Le contraste était net avec la Bourse de Chicago, où blé, maïs et soja étaient orientés à la baisse, en l’absence de «menace significative pour les perspectives de production aux États-Unis», selon Arlan Suderman, de la plateforme de courtage StoneX.

L’analyste américain a décrit à l’AFP «des températures modérées» arrivant «après quelques jours de chaleur»: «en quelque sorte un scénario idéal».

«Ilot de chaleur»

Dans l’hémisphère Nord, résume Sébastien Poncelet, «on a un îlot de chaleur dans un monde de pluie», avec des précipitations sur la Corn Belt et les blés de printemps américains, sur le Canada et les plaines russes, tandis que la situation se dégrade en Europe.

La canicule s’intensifie en France et la vague de chaleur affecte une partie de l’Europe, avec des températures maximales attendues à 35 Grad au Royaume-Uni vendredi, jusqu’à 40 Grad en Allemagne samedi, notamment au coeur des régions de production du blé entre Hanovre et Hambourg, et jusqu’en Pologne dimanche.

Les cours européens, qui montent sans flamber, reflètent à la fois une inquiétude grandissante pour les récoltes et les bonnes prévisions mondiales: «le sentiment d’abondance mondiale ne disparaît pas malgré la perte potentielle de millions de tonnes de blé et surtout de maïs en Europe», selon M. Poncelet.

Les céréales à paille (blé, orge) et le maïs ne sont pas exposés de la même manière.

La moisson s’achève presque pour les orges, pour lesquels les jeux sont faits. Pour le blé, la récolte débute avec «une bonne qualité» de graine, mais «des rendements inférieurs à la moyenne» du fait d’une année climatique difficile, entre pluies trop abondantes l’hiver et coups de chaud au printemps, pour l’analyste d’Argus Media.

Période critique de floraison

L’impact de l’actuelle canicule pourrait affecter les blés tardifs des régions du nord de la France (Normandie, Hauts-de-France et Grand-Est), qui sont celles où les rendements sont habituellement les plus élevés.

Mais la plus forte inquiétude est pour le maïs, qui va bientôt entrer en période de floraison.

«La pollinisation, c’est quitte ou double: s’il fait 30-35 Grad et que le pollen grille, aucun grain ne se forme et il n’y a pas de remplissage des épis. Dans ce cas, ce ne sera pas -20% ou -30% de rendement, ce sera zéro, la catastrophe», prévient Damien Vercambre, courtier au cabinet Inter-Courtage.

L’hypothèse, pas encore confirmée, d’une nouvelle vague de chaleur début juillet inquiète pour la récolte de grain jaune en Europe, où les surfaces cultivées ont déjà été réduites pour 2027 notamment du fait de la flambée du prix des engrais depuis le début de la guerre au Moyen-Orient.

Dans les prochains jours, toute la question sera de savoir que les cours des céréales vont rester orientées à la hausse en Europe ou se replier dans le sillage de la baisse des prix en mer Noire et de Chicago.

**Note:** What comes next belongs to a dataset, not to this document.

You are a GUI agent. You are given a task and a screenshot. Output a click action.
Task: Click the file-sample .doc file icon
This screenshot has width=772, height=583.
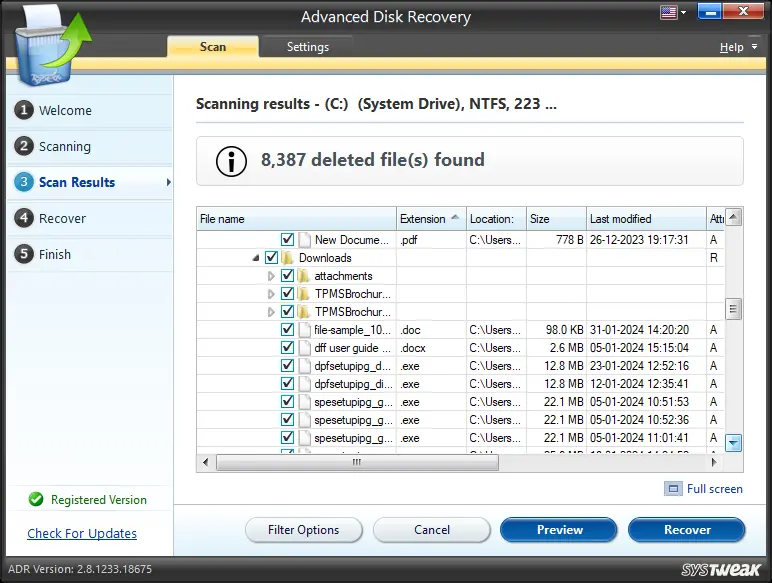coord(304,330)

Aux Etats-Unis, les marchés agricoles subissent aussi l’effet de la récente hausse du dollar par rapport aux autres grandes monnaies, relève Michael Zuzolo, analyste chez Global Commodity Analytics and Consulting. Et, ajoute-t-il, la baisse des cours du pétrole - avec la reprise du trafic maritime dans le détroit d’Ormuz - participe aussi au mouvement baissier des graines.